In that letter, Gelson compellingly detailed the needs of her students. “Nobody ever asks me what I need,” she continued, before going on to itemize her poignant wish list: Recess snacks for the kids who missed breakfast. Socks that fit. Safe and affordable housing. Boys’ shoes, in size 3 or 4.
Moved by Gelson’s words, Bertani had been searching for a way to contribute when she read about The Sun’s Adopt-a-School program, and some of the requests from teachers. She also realized that The Vancouver Sun Children’s Fund would match every dollar raised.
And so, about a week ago, Bertani put a call out to businesses in her network, most of them online only but based in Metro Vancouver, and all of them founded by “mompreneurs.” The results were immediate: 12 businesses comprising the newly formed Making Magic Fund, many of them competitors, all pledged to donate between 10 and 15 per cent of their sales, until Dec. 11, to the Adopt-a-School program.
“You have a voice when you have a business,” said Bertani, a mother of four and former ICBC systems analyst who now owns Green Planet Parties, an online green party supplies business. “If you’re not giving something back, you’re missing something, especially at Christmas.”
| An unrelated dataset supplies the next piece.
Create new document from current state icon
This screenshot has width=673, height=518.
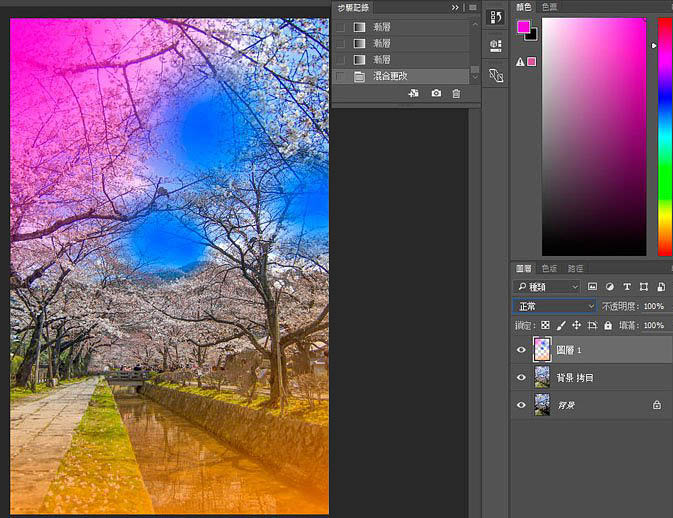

Bertani would love to see the 12 Making Magic Fund businesses - Apricot Culotte, Bumblebee Toys, dandelion KIDS, Fill Your Own, Giving Gifts, Green Planet Parties, Kippo Kids, Maxwell Designs, My Little Green Shop, Onyx Containers, Puddlegear and Today I Ate a Rainbow - raise $2,000 for Adopt-a-School.
Regardless of the outcome, the group has found its efforts so personally gratifying that they are discussing continuing their fundraising efforts.
“People just want to help,” Bertani said. “Isn’t it great that we can all do this together and make a difference?”